I moved on, as other makers are pushing the enveloppe, but feel it's a shame Apple couldn't keep pushing during the Tim Cook area. Also having no good commercial alternative to Microsoft sucks, and that's where we're heading.


That sounds like a bit of a lazy response. Everybody is complaining about Apple, but they are still 10 years ahead of all competition on some features, and 20-30 years ahead of competition on other features.

I'll mention what I personally think they should do in sheer innovation, which has the potential to have a larger impact than their A and M chips: A device with an e-paper display. E-Ink is almost there for black and white. Maybe Apple is the only company who can pull it off? That would be an enormous difference and benefit for consumers, who could better use their devices outdoors and in well-lit environments instead of gloomy offices.


Every major maker is decades ahead of the competion in some specific niche. By that token Lenovo is 30 years ahead of Apple in customizability and Asus 20 years ahead in RGB lights. I'm not sure that that wins hearts.
········
== PROMPT 1 ==
Reproduce a passage of the Apple discussion verbatim, beginning at the words "I moved on, as" and stopping after "where we're heading.".
== PROMPT 2 ==
What kind of display does the Apple discussion propose for a new Apple device?
== PROMPT 3 ==
State whether each statement agrees with the Apple discussion, answering yes or no and quoting the deciding words: (a) Lenovo is described as 30 years ahead of Apple in customizability. (b) E-Ink is said to be nearly ready for color. (c) Apple is said to be 10 years ahead of all competition on every feature.
The rows that come next have no connection to the Apple discussion.
········
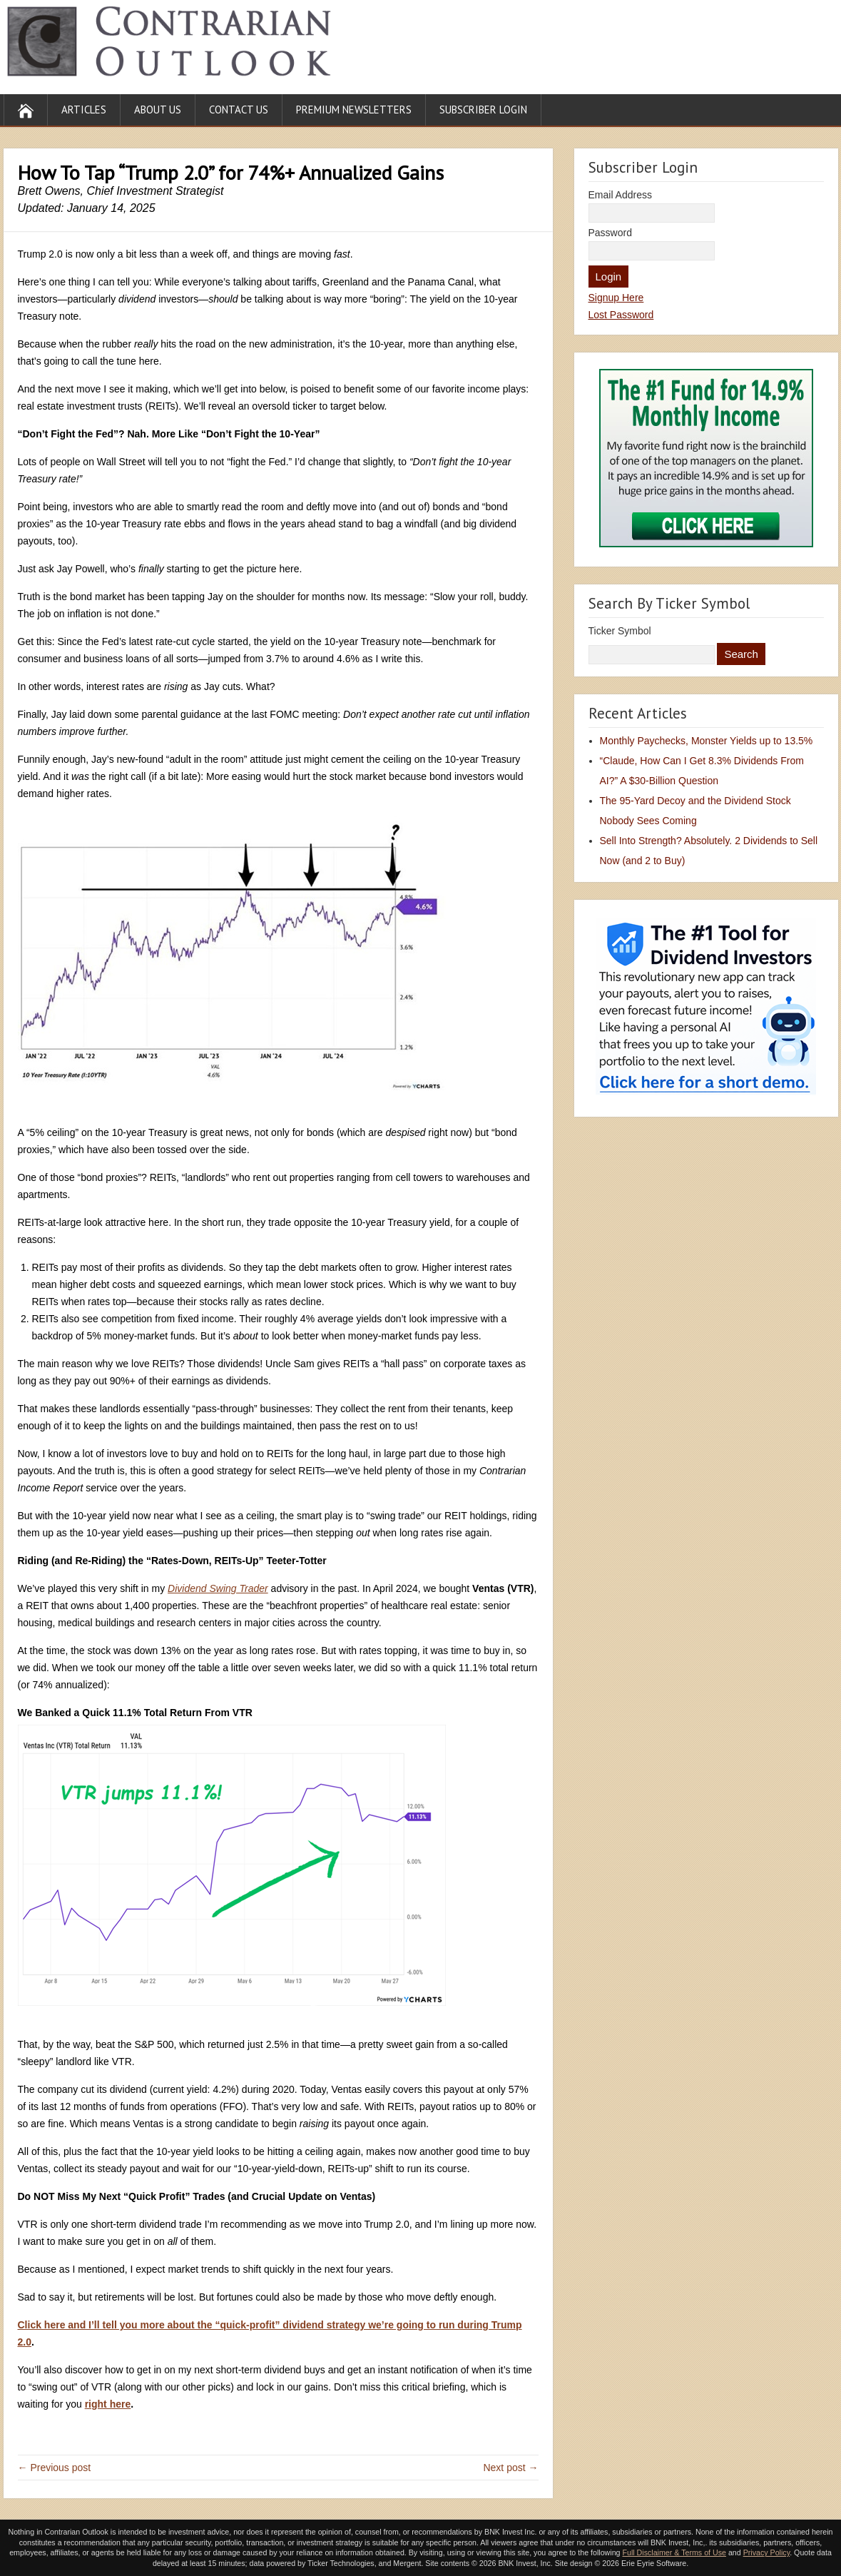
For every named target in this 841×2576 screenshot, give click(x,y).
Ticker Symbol (619, 631)
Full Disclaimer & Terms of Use (673, 2552)
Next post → (510, 2467)
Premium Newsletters (354, 109)
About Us (157, 109)
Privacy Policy (766, 2552)
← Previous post (54, 2467)
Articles (83, 109)
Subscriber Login (483, 109)
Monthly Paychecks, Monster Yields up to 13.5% (706, 740)
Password (610, 232)
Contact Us (238, 109)
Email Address (620, 195)
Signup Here (616, 297)
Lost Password (621, 314)
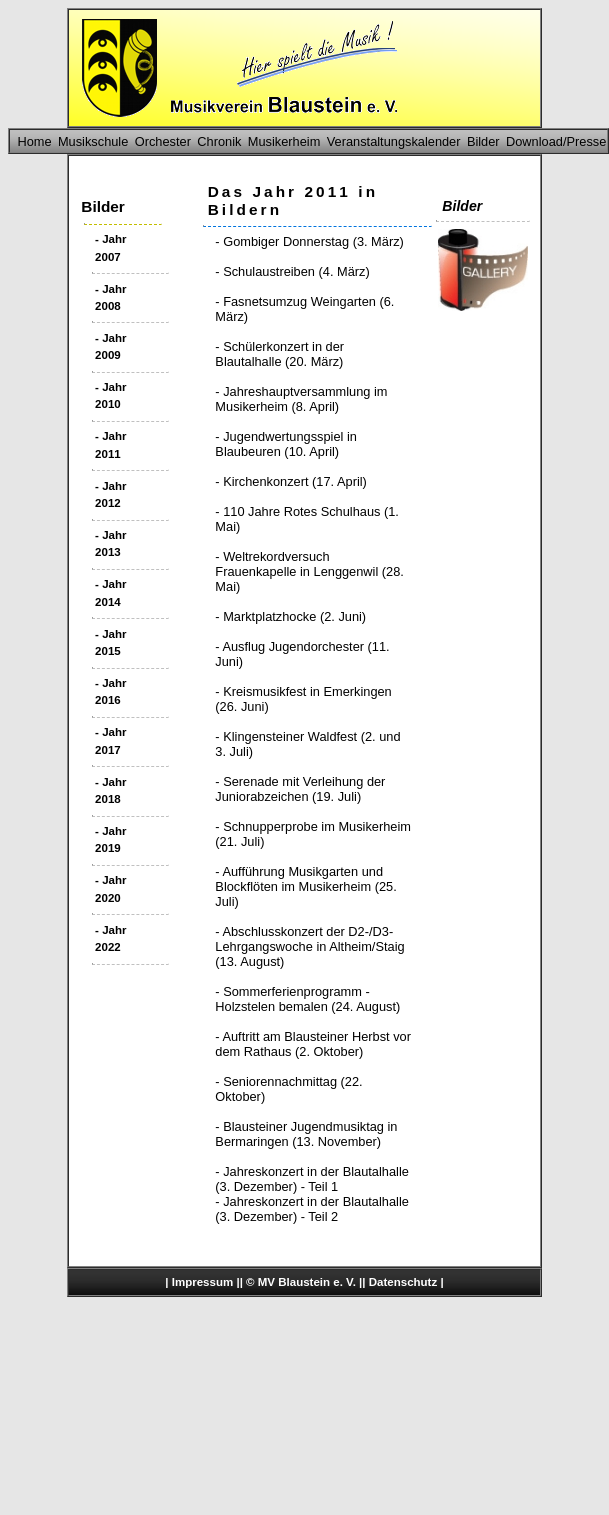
········
== CORRECT RESULT 1 ==
I moved on, as other makers are pushing the enveloppe, but feel it's a shame Apple couldn't keep pushing during the Tim Cook area. Also having no good commercial alternative to Microsoft sucks, and that's where we're heading.

== CORRECT RESULT 2 ==
An e-paper display.

== CORRECT RESULT 3 ==
(a) Yes: "Lenovo is 30 years ahead of Apple in customizability"
(b) No: "E-Ink is almost there for black and white."
(c) No: "10 years ahead of all competition on some features"